* _Problem to work on_
Copy every line below that has the word "agent" in it.

Stored items:
□ □ □

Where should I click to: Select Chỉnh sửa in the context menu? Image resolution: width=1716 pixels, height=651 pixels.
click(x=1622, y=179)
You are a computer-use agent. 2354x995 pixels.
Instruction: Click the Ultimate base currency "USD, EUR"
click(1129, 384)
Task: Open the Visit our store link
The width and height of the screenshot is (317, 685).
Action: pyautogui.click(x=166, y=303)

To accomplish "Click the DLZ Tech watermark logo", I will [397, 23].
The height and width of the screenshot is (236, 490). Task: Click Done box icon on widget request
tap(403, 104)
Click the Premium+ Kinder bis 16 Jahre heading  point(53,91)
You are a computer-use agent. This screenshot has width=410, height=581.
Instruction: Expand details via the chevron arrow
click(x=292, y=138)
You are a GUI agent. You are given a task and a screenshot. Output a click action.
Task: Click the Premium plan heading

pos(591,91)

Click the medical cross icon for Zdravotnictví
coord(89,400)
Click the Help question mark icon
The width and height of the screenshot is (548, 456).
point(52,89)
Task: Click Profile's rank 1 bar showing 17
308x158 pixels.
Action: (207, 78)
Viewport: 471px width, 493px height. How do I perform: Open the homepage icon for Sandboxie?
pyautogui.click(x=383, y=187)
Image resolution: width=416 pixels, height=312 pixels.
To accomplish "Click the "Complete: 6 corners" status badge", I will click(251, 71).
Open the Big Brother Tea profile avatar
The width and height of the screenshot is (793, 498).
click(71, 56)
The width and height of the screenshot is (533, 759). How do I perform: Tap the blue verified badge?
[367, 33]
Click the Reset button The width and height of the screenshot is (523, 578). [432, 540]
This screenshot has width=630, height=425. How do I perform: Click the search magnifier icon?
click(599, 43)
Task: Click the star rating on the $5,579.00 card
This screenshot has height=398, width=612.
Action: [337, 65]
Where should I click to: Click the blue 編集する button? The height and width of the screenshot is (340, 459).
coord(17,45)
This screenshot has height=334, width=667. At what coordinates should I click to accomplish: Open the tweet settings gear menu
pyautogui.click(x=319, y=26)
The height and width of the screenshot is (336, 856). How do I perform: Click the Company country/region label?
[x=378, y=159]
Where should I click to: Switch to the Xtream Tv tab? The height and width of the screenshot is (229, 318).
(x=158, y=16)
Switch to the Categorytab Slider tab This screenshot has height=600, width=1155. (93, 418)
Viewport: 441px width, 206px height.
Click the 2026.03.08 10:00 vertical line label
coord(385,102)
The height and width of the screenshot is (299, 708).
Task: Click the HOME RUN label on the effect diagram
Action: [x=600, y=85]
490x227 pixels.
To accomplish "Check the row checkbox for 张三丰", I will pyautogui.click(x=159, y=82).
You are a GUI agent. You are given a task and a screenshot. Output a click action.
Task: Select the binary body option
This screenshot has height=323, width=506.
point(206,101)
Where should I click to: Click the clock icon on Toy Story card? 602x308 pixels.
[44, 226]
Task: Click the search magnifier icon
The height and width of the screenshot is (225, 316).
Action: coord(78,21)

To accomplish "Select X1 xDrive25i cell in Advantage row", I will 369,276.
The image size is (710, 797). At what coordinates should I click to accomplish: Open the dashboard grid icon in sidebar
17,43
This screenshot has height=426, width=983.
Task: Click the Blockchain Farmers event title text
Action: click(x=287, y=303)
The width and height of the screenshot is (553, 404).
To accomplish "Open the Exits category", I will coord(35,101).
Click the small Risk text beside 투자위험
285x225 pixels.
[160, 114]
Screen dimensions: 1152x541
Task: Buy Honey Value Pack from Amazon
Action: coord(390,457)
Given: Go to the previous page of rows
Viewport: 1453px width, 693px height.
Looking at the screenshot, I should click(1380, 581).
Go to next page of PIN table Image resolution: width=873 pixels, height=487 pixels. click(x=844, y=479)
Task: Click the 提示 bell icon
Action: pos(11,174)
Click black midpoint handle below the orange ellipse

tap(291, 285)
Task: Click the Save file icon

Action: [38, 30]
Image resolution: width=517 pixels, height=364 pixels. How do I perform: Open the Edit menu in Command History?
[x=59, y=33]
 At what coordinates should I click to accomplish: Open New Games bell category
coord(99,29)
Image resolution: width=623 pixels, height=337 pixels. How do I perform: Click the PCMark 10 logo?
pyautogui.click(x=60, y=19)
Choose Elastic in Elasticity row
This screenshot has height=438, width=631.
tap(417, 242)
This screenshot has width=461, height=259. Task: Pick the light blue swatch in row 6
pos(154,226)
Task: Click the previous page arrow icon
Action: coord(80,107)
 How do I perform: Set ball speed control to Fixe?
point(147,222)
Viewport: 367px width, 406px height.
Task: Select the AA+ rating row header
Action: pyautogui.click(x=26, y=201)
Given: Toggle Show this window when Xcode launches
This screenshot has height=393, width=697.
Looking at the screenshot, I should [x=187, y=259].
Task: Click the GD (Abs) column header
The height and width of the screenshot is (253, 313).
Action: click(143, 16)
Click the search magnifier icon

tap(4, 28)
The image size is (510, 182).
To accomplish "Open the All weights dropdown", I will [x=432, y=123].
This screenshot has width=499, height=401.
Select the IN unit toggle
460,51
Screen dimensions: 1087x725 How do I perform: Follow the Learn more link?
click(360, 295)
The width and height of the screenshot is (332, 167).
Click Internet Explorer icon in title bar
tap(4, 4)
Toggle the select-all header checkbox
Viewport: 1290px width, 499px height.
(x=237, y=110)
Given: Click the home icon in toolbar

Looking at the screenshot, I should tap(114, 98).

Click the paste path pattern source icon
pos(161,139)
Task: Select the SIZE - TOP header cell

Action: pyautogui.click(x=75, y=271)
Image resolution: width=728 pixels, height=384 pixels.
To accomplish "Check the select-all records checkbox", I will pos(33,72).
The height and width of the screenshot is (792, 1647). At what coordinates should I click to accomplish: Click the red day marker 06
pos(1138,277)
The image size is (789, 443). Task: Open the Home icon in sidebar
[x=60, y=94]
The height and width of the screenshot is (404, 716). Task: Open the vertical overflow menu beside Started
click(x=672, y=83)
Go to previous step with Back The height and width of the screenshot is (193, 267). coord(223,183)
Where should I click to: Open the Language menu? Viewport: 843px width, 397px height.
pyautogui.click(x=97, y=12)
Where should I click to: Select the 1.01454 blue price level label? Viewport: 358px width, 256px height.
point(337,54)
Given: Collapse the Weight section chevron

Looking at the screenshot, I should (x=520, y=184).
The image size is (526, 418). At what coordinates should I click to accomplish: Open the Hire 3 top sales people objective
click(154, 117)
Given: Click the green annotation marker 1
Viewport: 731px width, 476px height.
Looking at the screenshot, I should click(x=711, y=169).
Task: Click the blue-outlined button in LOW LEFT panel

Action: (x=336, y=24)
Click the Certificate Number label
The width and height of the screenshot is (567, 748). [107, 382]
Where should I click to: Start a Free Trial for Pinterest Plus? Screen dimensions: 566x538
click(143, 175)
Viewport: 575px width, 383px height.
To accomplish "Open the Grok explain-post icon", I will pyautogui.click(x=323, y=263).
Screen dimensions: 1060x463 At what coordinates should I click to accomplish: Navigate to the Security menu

□ □ □

* _Reply_
You are a computer-use agent. 2354x995 pixels.
You are a computer-use agent. This screenshot has width=410, height=581.
You are a GUI agent. You are given a task and a screenshot. Output a click action.
You are a GUI agent. You are given a task and a screenshot. Output a click action.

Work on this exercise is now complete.